What to produce:
Reproduce the entries below character for character.

Provided data:
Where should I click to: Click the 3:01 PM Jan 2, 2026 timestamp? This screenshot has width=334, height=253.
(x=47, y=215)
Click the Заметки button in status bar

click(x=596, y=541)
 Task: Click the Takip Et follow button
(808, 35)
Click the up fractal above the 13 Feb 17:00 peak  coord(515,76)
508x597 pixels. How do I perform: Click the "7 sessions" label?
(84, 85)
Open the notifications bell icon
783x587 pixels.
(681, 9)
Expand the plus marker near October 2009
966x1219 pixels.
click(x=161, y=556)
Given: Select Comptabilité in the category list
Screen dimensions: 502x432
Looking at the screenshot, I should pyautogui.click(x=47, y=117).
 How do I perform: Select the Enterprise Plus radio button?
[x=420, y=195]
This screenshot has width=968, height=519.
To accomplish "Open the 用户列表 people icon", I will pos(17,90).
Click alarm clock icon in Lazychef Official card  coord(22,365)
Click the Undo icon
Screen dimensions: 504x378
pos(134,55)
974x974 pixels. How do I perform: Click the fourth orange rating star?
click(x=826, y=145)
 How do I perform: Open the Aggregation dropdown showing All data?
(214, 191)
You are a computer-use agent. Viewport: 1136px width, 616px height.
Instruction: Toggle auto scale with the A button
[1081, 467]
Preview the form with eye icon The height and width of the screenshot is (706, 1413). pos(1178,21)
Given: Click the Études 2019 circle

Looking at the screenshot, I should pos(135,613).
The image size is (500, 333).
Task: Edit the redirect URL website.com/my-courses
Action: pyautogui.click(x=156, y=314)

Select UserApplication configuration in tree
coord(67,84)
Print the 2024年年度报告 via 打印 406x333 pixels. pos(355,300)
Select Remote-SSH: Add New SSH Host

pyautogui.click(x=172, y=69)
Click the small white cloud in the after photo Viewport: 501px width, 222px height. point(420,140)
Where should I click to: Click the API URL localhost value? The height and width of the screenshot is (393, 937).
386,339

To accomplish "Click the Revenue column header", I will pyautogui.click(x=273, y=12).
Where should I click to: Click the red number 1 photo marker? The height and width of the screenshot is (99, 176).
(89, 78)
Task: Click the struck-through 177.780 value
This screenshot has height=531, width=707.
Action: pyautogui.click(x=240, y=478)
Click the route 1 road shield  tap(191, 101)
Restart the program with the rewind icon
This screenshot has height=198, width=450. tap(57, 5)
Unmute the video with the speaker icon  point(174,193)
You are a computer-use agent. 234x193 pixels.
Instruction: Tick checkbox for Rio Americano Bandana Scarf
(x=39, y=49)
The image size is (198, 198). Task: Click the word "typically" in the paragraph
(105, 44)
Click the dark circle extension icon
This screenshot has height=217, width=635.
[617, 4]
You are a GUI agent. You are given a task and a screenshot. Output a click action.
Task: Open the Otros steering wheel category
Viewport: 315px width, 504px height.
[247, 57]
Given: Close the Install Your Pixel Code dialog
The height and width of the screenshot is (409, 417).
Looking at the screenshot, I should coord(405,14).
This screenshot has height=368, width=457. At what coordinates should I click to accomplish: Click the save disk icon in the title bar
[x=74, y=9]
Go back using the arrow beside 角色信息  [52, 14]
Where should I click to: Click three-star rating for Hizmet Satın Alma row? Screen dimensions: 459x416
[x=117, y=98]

Finished task:
Where should I click to: Click the 3:01 PM Jan 2, 2026 timestamp? This screenshot has width=334, height=253.
(x=47, y=215)
Click the Заметки button in status bar

click(x=596, y=541)
 Task: Click the Takip Et follow button
(808, 35)
Click the up fractal above the 13 Feb 17:00 peak  coord(515,76)
508x597 pixels. How do I perform: Click the "7 sessions" label?
(84, 85)
Open the notifications bell icon
783x587 pixels.
(681, 9)
Expand the plus marker near October 2009
966x1219 pixels.
click(x=161, y=556)
Given: Select Comptabilité in the category list
Screen dimensions: 502x432
Looking at the screenshot, I should pyautogui.click(x=47, y=117).
 How do I perform: Select the Enterprise Plus radio button?
[x=420, y=195]
This screenshot has width=968, height=519.
To accomplish "Open the 用户列表 people icon", I will pos(17,90).
Click alarm clock icon in Lazychef Official card  coord(22,365)
Click the Undo icon
Screen dimensions: 504x378
pos(134,55)
974x974 pixels. How do I perform: Click the fourth orange rating star?
click(x=826, y=145)
 How do I perform: Open the Aggregation dropdown showing All data?
(214, 191)
You are a computer-use agent. Viewport: 1136px width, 616px height.
Instruction: Toggle auto scale with the A button
[1081, 467]
Preview the form with eye icon The height and width of the screenshot is (706, 1413). pos(1178,21)
Given: Click the Études 2019 circle

Looking at the screenshot, I should pos(135,613).
The image size is (500, 333).
Task: Edit the redirect URL website.com/my-courses
Action: pyautogui.click(x=156, y=314)

Select UserApplication configuration in tree
coord(67,84)
Print the 2024年年度报告 via 打印 406x333 pixels. pos(355,300)
Select Remote-SSH: Add New SSH Host

pyautogui.click(x=172, y=69)
Click the small white cloud in the after photo Viewport: 501px width, 222px height. point(420,140)
Where should I click to: Click the API URL localhost value? The height and width of the screenshot is (393, 937).
386,339

To accomplish "Click the Revenue column header", I will pyautogui.click(x=273, y=12).
Where should I click to: Click the red number 1 photo marker? The height and width of the screenshot is (99, 176).
(89, 78)
Task: Click the struck-through 177.780 value
This screenshot has height=531, width=707.
Action: pyautogui.click(x=240, y=478)
Click the route 1 road shield  tap(191, 101)
Restart the program with the rewind icon
This screenshot has height=198, width=450. tap(57, 5)
Unmute the video with the speaker icon  point(174,193)
You are a computer-use agent. 234x193 pixels.
Instruction: Tick checkbox for Rio Americano Bandana Scarf
(x=39, y=49)
The image size is (198, 198). Task: Click the word "typically" in the paragraph
(105, 44)
Click the dark circle extension icon
This screenshot has height=217, width=635.
[617, 4]
You are a GUI agent. You are given a task and a screenshot. Output a click action.
Task: Open the Otros steering wheel category
Viewport: 315px width, 504px height.
[247, 57]
Given: Close the Install Your Pixel Code dialog
The height and width of the screenshot is (409, 417).
Looking at the screenshot, I should coord(405,14).
This screenshot has height=368, width=457. At what coordinates should I click to accomplish: Click the save disk icon in the title bar
[x=74, y=9]
Go back using the arrow beside 角色信息  [52, 14]
Where should I click to: Click three-star rating for Hizmet Satın Alma row? Screen dimensions: 459x416
[x=117, y=98]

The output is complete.